Analysis of production and effluent characterization data from two mechanized plants revealed that wastewater volumes and concentrations varied significantly between the two plants. Both plants exhibited highly variable daily and seasonal production.
Treatability studies were completed on the process wastewater because discharge limits exist for TSS, Oil and Grease and in some cases BODs and ammonia. Settling and filtration studies were performed on these effluents. The organics and nutrients in the wastes were highly soluble and limited reduction of COD (18-65% reduction), BOD5 (9-49% reduction), TKN-N (9-62% reduction), and TP (10-66%) was achieved by filtration.
Acidification of the concentrated effluents caused some coagulation of the contents.

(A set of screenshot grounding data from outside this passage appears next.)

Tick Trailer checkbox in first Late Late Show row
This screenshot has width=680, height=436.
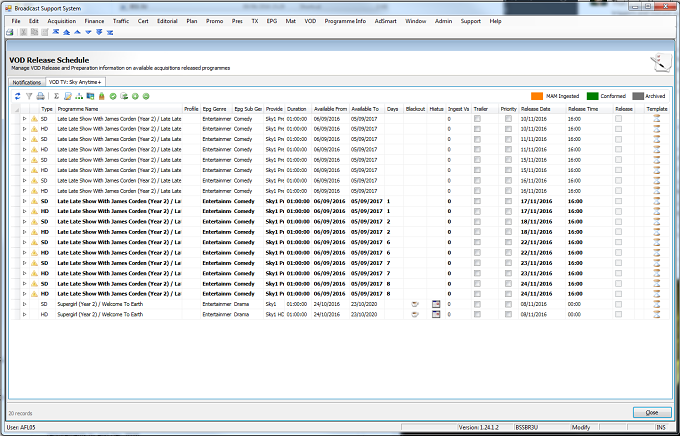pos(477,118)
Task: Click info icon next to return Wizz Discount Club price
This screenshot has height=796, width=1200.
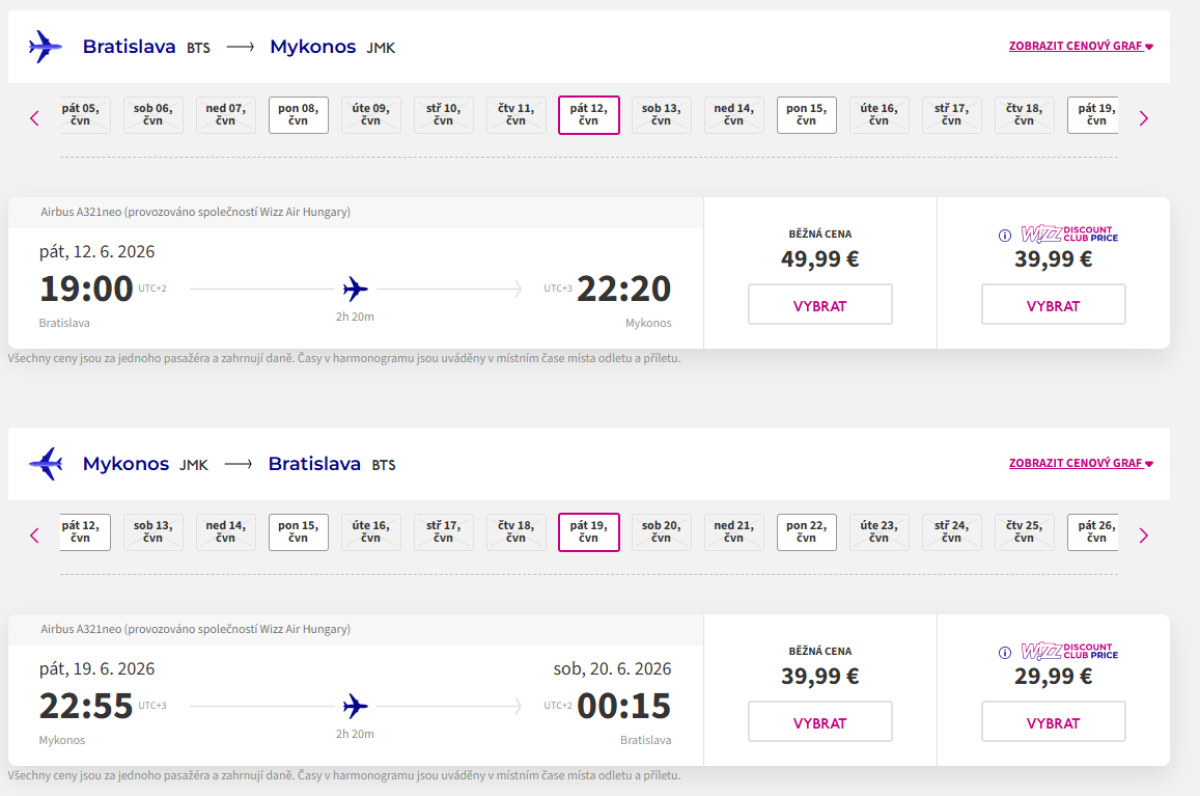Action: point(1005,653)
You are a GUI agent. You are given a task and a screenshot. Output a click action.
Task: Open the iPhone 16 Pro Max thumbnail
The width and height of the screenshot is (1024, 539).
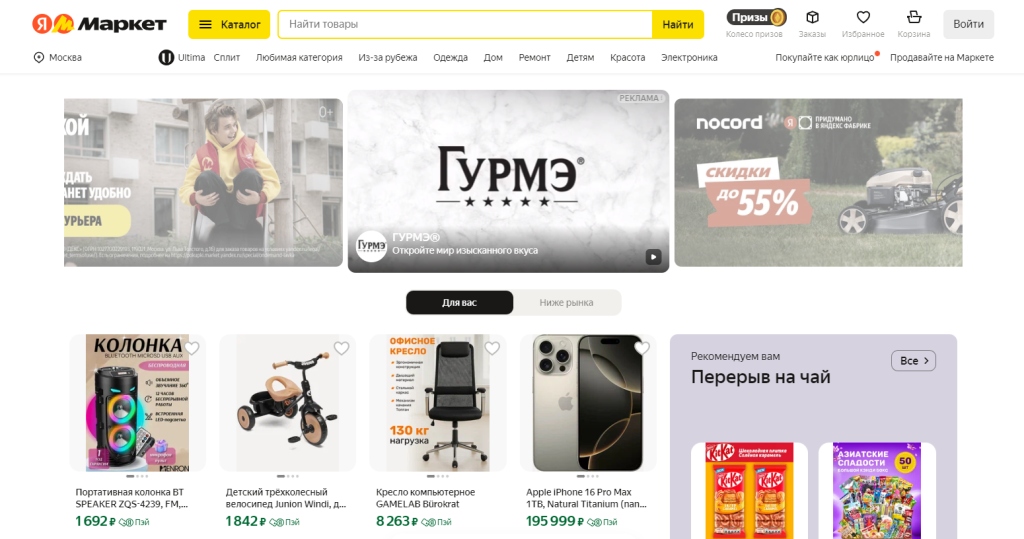(x=588, y=403)
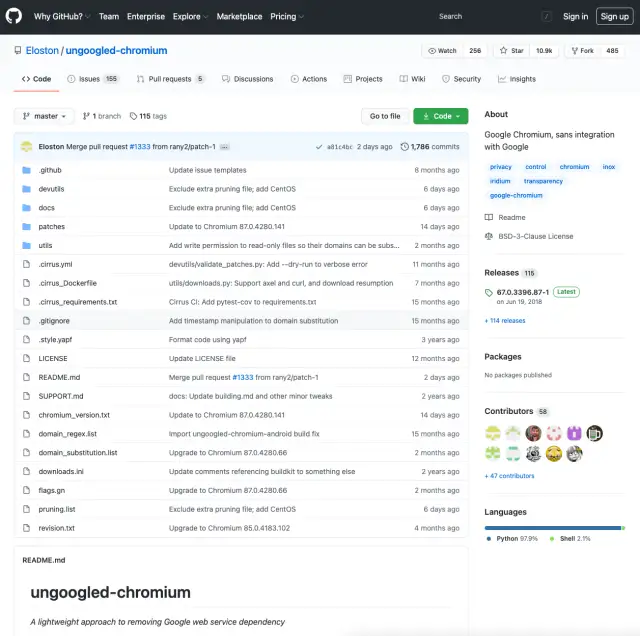This screenshot has width=640, height=636.
Task: Click the languages color bar
Action: click(x=554, y=527)
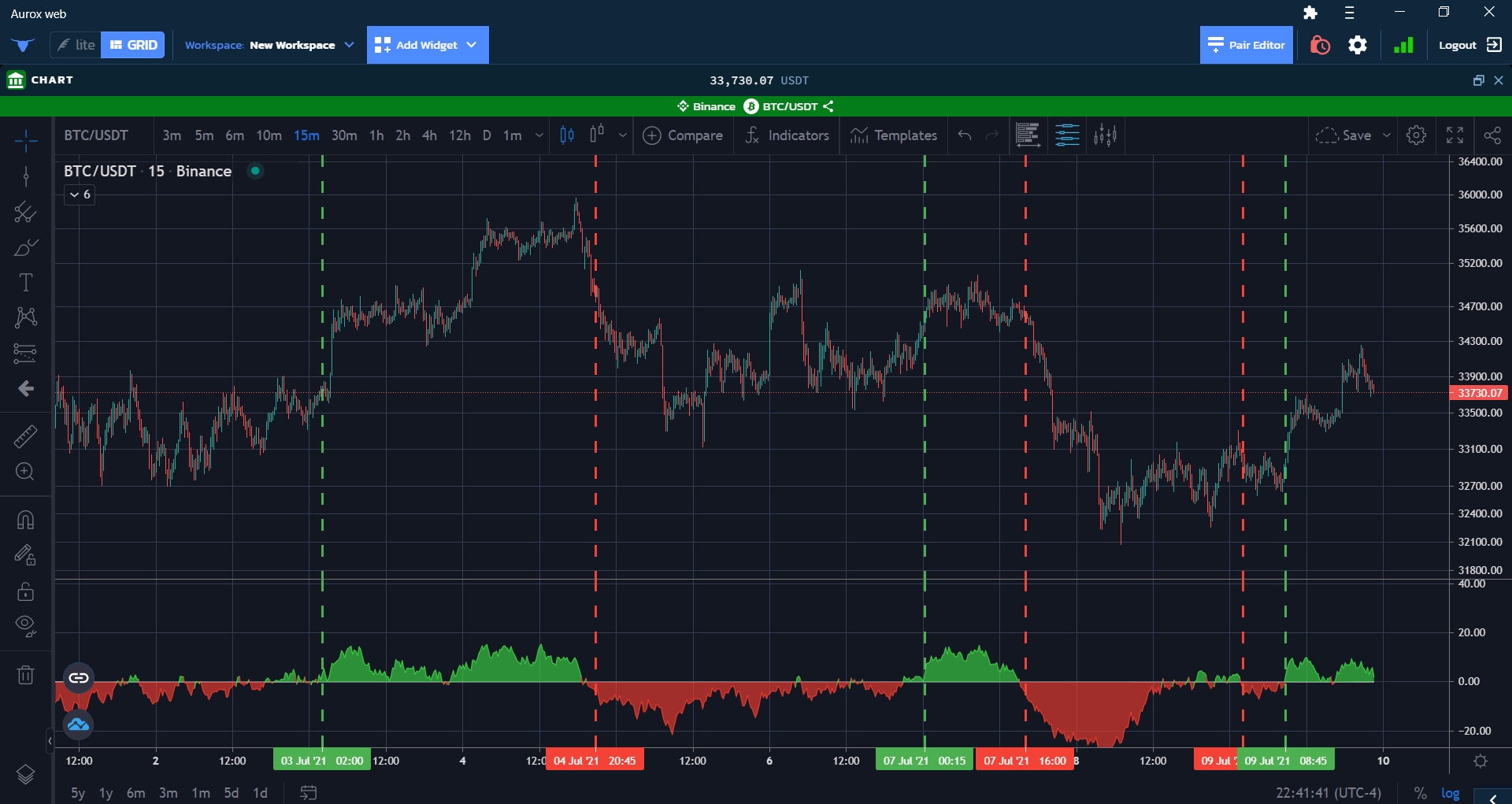Expand the collapsed indicator legend showing 6

tap(80, 195)
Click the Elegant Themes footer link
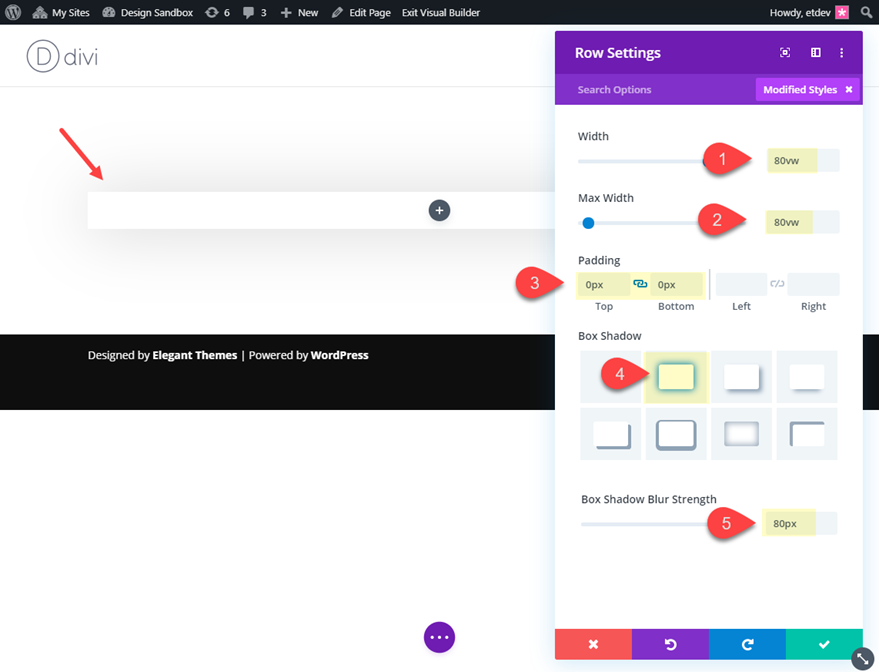 (194, 355)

Coagulation by pH adjustment was most effective between pH 3.0-4.0. TSS removals of 76- 93%, and BOD5 removals of 6-30% were achieved by pH adjustment, thereby showing promise as a pretreatment method.
Anaerobic biological treatment systems appear promising for the treatment of wastewater from blue crab processing plants (effluent BOD5s ranged from 150-420 mg/L), especially for cooker effluent. However, there is concern that salt from the Harris Claw operation will decrease anaerobic treatment performance and that effluent NH3 and TSS levels will need to be further reduced to meet permit limits. Pretreatment of process wastewater by means of pH adjustment did not improve anaerobic treatability.